== What is required ==
The listing below holds a line with "You are a GUI" and a later line with "Screen dimensions: 728x562". Write out those two lines and every line between them, exactly, and nothing else.

---------- Provided material ----------

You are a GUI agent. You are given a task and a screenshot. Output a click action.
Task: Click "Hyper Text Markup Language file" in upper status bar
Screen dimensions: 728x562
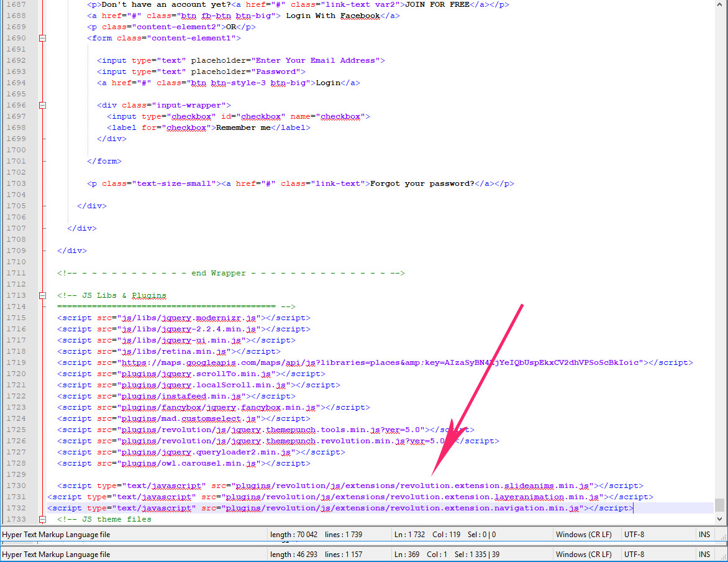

----------
---------- Provided material ----------

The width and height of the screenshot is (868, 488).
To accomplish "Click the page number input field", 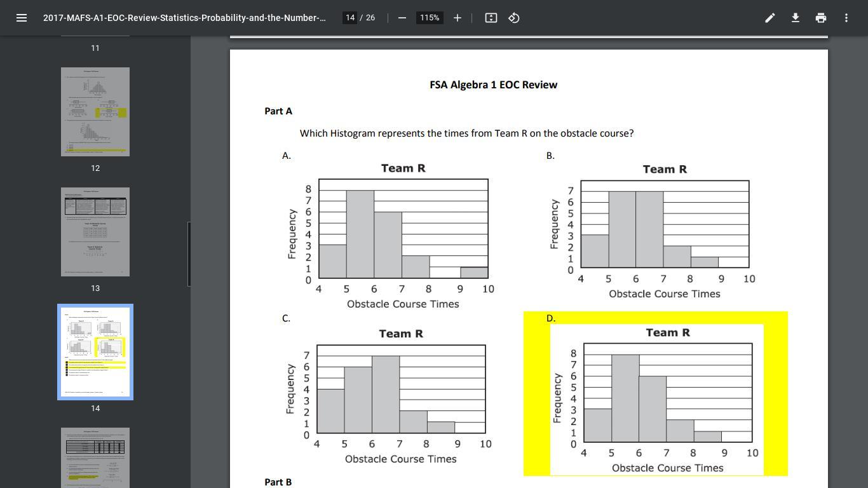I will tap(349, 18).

----------

== Answer box ==
You are a GUI agent. You are given a task and a screenshot. Output a click action.
Task: Click "Hyper Text Markup Language file" in upper status bar
Screen dimensions: 728x562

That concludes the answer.